Most immigrants know about settlement services but still do not know how to access these services.
Many do not know how to benefit from Canada’s government-funded settlement services. Though we know that these service have so far been proven to help the majority of the newcomers.
Immigrants can access settlement services by both Immigration, Refugees and Citizenship Canada (IRCC) and the Ministry of Immigration, Francisation and Integration (MIFI) for Quebec-bound newcomers, even before arrival.
Almost all who received services said they were useful, and the majority at least somewhat agreed that these services helped them on their journey to settle in Canada. You could check IRCC’s first ever Settlement Outcomes Report.
Pre-arrival services are not going to benefit someone who has already landed in Canada, for example. About 70 per cent of people surveyed who did not receive settlement services said they did not know about them, and among the ones who did, about a quarter said they did not know how to use them.
About 23 per cent of newcomers used them in their first year, and most got the help they needed.

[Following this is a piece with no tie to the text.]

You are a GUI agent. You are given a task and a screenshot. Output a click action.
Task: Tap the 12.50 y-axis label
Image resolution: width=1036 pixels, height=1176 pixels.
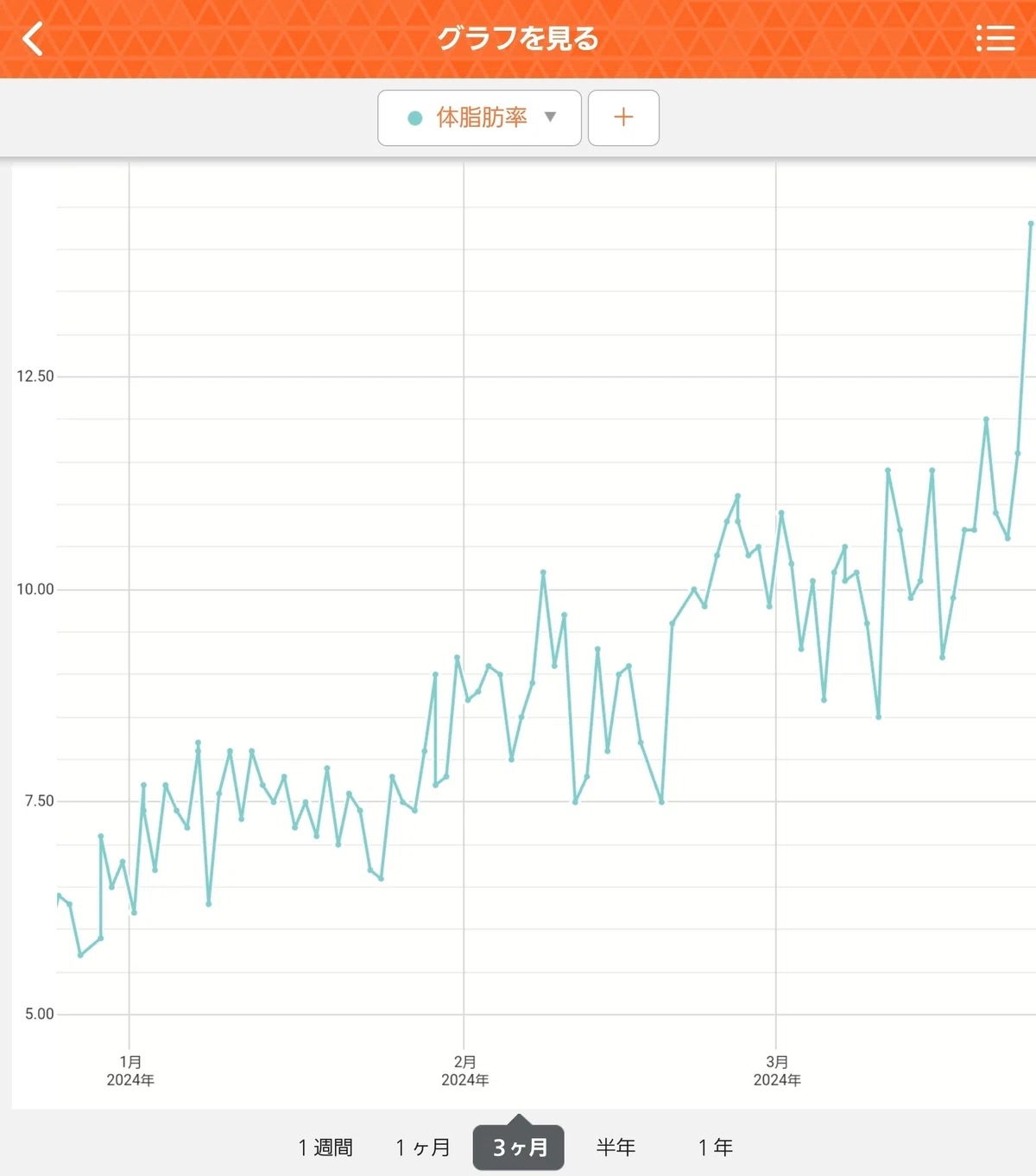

On the other hand, the majority of people who reported no difficulty accessing services were connected by federally-funded referral services.
Settlement services before coming to Canada
IRCC lists free newcomer services on their website. These pre-arrival services are for approved permanent residents outside of Canada, and not people who are coming temporarily. There are settlement services funded by multiple levels of government that can help you even before you arrive in Canada.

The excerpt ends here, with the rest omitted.